● **Brief**:
Collect each line of the entries below that contains the word "height" and copy those lines in full.

Start of Recorded information

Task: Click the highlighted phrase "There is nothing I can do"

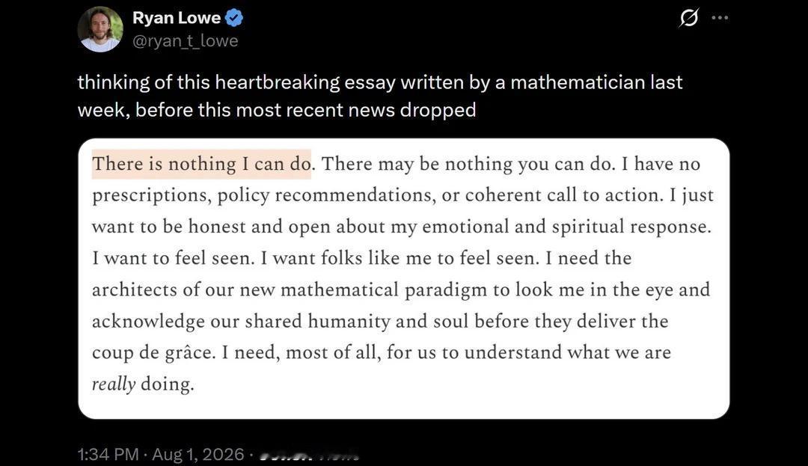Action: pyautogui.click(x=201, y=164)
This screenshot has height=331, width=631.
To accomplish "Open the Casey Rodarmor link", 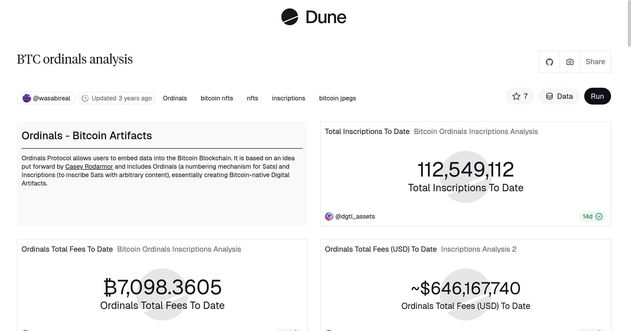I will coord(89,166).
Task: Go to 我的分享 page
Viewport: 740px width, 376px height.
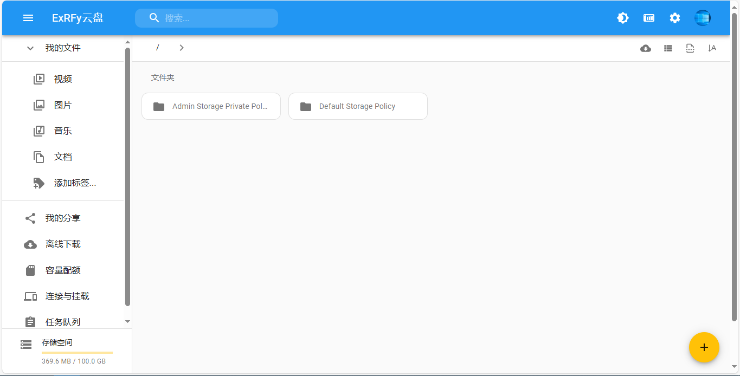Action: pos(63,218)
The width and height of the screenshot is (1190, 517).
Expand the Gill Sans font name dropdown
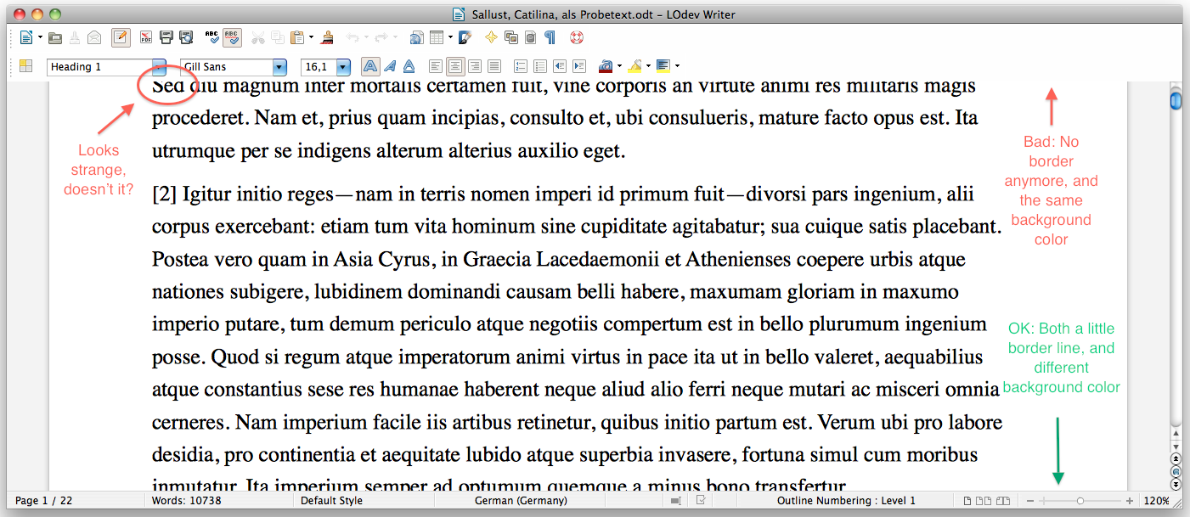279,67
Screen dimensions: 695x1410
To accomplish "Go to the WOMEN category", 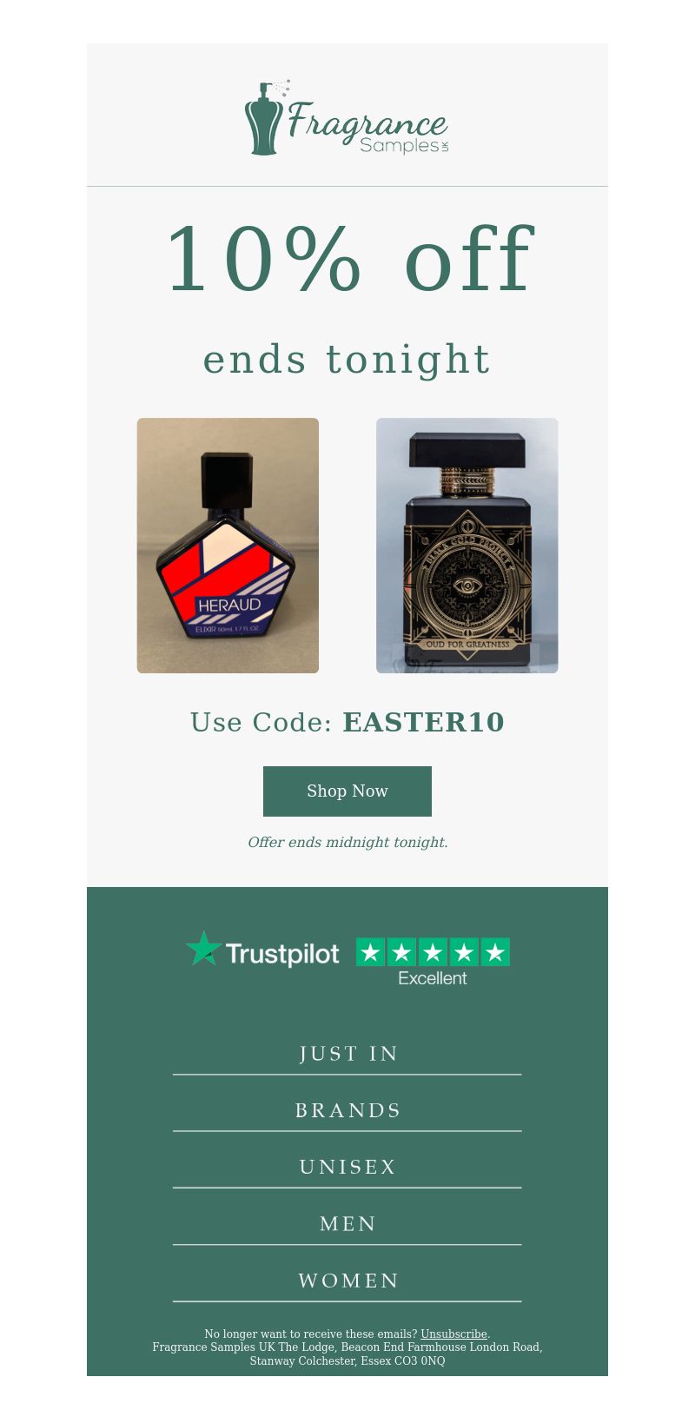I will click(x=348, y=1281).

End of Recorded information

● **Answer in full**:
This screenshot has height=331, width=631.
Viewport: 740px width, 376px height.
The width and height of the screenshot is (1190, 517).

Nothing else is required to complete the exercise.